The problem is exacerbated by IP-based infrastructure because of the possibility of capturing information using a man-in-the-middle attack, whereby an eavesdropper arranges to have traffic routed through their systems as if it were part of the infrastructure of the wider internet.
It may seem unlikely that anyone would attempt to intercept your mobile business calls, however, and Ovum analyst Graham Titterington expressed his scepticism.
“While IP calls can be intercepted in the network, you would have to be pretty desperate to hear a call to sift through all the irrelevance and re-sort the packets into order. The main risk comes at the two endpoints, and this is no different from traditional PBXs,” Titterington said.
Cellcrypt accepts that this is currently a niche market, but Rosini said that if the potential gains are high enough, someone will attempt it.

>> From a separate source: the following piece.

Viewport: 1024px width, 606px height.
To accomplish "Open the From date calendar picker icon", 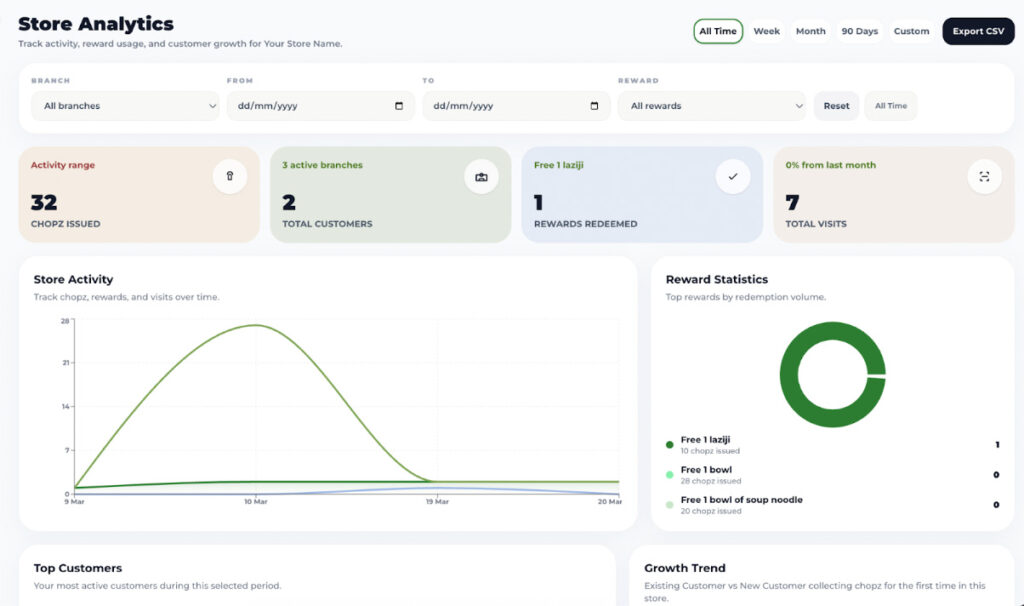I will (399, 106).
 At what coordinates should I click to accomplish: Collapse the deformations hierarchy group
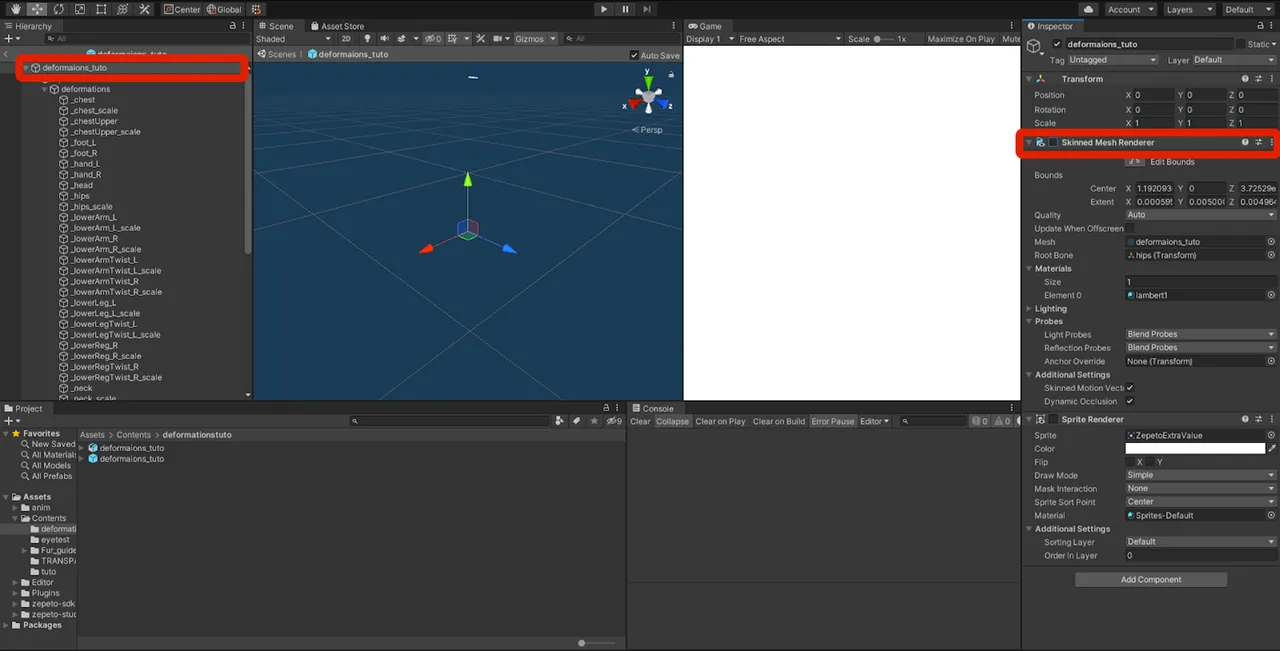coord(42,89)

“The encryption used for GSM calls was cracked back in 1999. It requires kit costing about £100,000 ($231,000)to break it, but the guys in the finance world move billions of dollars around all the time. They are paranoid because they have to be,” Rosini said.
Cellcrypt’s current product, Cellcrypt Communicator, runs on Symbian OS and offers end-to-end encryption of a call to another handset equipped with the same software. It integrates with the handset’s address book and lets the user make a secure or standard call to their contacts, failing if a secure call is attempted to a phone without the Cellcrypt client.
The vital part of the configuration is that it does not change the functionality of the phone from a user’s standpoint, according to Rosini. “In security, you don’t ask the user to do anything, because you have to assume that they will get it wrong,” he said.
The firm is planning to release a version of its client for Windows Mobile handsets in February 2008, and expects to have a BlackBerry version in April. Support is also planned for leading IP PBX and telephony products, such as Cisco, Avaya and Asterisk. This is vital in order to let customers make secure conference calls, Rosini said.
While Titterington points out that there are no laws or regulations requiring telephone calls to be scrambled or encrypted, Rosini believes that firms working in the financial services industry will run into compliance issues in the future.
“You buy security products for compliance, and most companies will buy from the market leader. We’re hoping to get in there first and become the security partner of choice for unified communications,” Rosini said.